Friday, February 6, 2015

King Versus Burwell--the ACA challenge has basic issues

++Joan McCarter at the Dailykos has nailed a fundamental problem with the latest challenge to Obamacare. The plaintiff David King looks like he would have no standing in court because as a Vietnam Vet he has access to VA healthcare and would not be penalized in any way by Obamacare. There is another Vietnam vet with the same issue. The only plaintiff who might retain her standing is the woman substitute teacher who is months way from Medicare. 

++Contrast that with the same-sex marriage cases where the plaintiffs are carefully screened for favorability, good copy,kids,the whole narrative.
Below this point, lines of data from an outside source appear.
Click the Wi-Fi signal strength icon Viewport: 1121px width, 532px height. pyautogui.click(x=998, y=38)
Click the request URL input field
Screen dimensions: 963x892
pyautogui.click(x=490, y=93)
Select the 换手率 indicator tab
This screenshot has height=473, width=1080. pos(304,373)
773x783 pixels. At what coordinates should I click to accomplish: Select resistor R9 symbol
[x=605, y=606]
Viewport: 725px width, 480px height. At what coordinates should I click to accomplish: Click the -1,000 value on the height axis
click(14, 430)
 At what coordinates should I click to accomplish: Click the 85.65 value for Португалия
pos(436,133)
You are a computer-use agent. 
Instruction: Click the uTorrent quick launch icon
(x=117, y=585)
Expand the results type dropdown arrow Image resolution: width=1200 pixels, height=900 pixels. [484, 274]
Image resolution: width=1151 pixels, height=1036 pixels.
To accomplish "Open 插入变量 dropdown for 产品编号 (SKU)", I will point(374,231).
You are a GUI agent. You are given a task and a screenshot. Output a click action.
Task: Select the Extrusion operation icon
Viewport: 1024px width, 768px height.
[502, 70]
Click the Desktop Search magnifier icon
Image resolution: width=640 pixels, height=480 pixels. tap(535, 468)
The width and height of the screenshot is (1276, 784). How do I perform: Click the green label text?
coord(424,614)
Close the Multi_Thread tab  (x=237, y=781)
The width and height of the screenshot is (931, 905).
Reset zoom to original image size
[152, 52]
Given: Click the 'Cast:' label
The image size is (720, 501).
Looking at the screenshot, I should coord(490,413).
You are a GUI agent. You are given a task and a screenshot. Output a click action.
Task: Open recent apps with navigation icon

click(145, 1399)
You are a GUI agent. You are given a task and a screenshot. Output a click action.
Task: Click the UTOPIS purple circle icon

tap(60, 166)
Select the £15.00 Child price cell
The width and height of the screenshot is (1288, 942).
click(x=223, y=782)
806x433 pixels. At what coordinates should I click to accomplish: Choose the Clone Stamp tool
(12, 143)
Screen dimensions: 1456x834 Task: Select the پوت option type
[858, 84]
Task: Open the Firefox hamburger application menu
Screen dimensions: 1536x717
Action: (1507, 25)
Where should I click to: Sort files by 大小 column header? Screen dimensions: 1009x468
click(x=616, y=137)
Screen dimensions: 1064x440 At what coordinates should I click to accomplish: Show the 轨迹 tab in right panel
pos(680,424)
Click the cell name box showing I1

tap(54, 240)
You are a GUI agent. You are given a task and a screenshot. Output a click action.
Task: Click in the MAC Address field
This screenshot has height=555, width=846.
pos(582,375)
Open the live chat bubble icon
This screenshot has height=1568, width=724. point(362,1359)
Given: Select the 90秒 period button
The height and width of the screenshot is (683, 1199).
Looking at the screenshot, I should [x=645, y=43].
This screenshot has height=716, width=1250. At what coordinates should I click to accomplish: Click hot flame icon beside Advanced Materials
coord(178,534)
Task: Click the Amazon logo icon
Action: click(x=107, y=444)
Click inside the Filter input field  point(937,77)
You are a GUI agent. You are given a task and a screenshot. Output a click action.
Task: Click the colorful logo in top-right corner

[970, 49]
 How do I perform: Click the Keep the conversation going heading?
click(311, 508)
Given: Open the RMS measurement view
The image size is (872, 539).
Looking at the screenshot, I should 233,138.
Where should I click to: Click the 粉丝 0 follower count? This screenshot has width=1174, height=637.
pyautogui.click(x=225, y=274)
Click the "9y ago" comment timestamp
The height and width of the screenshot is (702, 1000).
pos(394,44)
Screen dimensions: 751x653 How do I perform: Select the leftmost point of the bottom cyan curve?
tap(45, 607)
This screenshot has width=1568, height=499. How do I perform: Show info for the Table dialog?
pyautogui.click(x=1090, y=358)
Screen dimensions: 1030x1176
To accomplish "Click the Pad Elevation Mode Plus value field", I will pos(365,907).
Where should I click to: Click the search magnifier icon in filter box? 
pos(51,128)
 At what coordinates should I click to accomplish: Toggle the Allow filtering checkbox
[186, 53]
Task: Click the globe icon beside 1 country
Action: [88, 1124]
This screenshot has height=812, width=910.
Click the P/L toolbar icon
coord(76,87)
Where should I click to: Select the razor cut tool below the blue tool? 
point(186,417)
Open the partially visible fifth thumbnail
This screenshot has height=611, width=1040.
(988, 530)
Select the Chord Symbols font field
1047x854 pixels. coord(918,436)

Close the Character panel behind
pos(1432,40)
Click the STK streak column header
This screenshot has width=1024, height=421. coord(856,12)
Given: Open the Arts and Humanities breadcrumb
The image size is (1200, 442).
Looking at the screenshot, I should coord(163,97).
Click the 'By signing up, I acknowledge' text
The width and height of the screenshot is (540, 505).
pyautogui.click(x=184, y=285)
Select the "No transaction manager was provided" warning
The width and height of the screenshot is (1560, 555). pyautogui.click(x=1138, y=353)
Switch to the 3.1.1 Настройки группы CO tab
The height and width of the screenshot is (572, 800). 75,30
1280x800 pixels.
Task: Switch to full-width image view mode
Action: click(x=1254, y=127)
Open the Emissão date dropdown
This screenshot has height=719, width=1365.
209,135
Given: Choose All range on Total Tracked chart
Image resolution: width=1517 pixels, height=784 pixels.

++David King is a virulently anti-Obama right-winger who spends his time on social media churning out attacks on the President. A reporter managed to see him only by camping out at his house. Now even the Wall Street Journal admits his standing looks dubious.

++Flashback to Linda Greenhouse's Times column that was shocked by how quick this case was accepted when the DC Circuit Court had not even convened the full court to rule--which they would have ruled for Obamacare and killed this dead. Instead SCOTUS jumped the gun, signalling an explicit political agenda by the 4 judges accepting the case. 

++Then flash forward to Linda Greenhouse analysis of why the court deciding this case for the plaintiffs would be ruinous for the court because even the conservative judges have constantly ruled that the specific language of a law must be read within in its full context.

++We have reems of amicus curiae briefs by the drafters of the legislation showing they always intended everyone got subsidies whether on the federal and state exchanges. Also put in Senator Nelson's statement from the last week, as the major architect of the state exchanges, that never did he intend it so that only state exchanges got subsidies. 

++The whole thing reeks when the plaintiff hasn't and is unlikely to be harmed by the law. Unfortunately it has the stink that Citizens United had before the case convened. Remember then Floyd Abrams wanted a limited ruling from the court on the film about Hilary Clinton and the court asked him to expand the case to deal with corporate campaign contributions.